Please set down, word for word, the line that contains "Task: Focus the Message ChatGPT input field" and every line after it to the end of the entries below, omitting the pictures.

─── Supplied data

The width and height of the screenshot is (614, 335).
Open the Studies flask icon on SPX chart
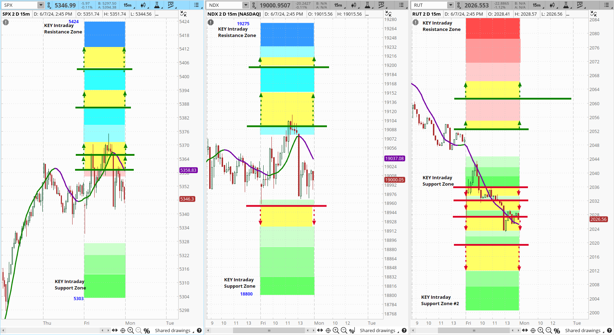tap(157, 5)
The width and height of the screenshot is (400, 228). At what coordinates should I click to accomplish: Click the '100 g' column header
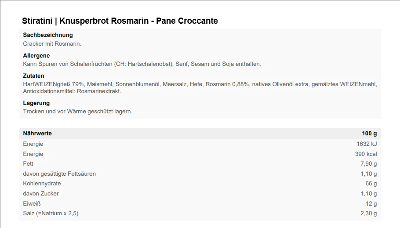pos(369,134)
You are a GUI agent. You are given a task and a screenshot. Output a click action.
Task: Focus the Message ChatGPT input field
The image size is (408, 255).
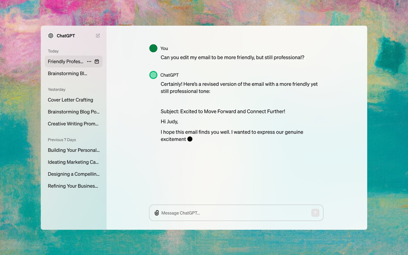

──────

The answer
Task: Focus the Message ChatGPT input field
The image size is (408, 255).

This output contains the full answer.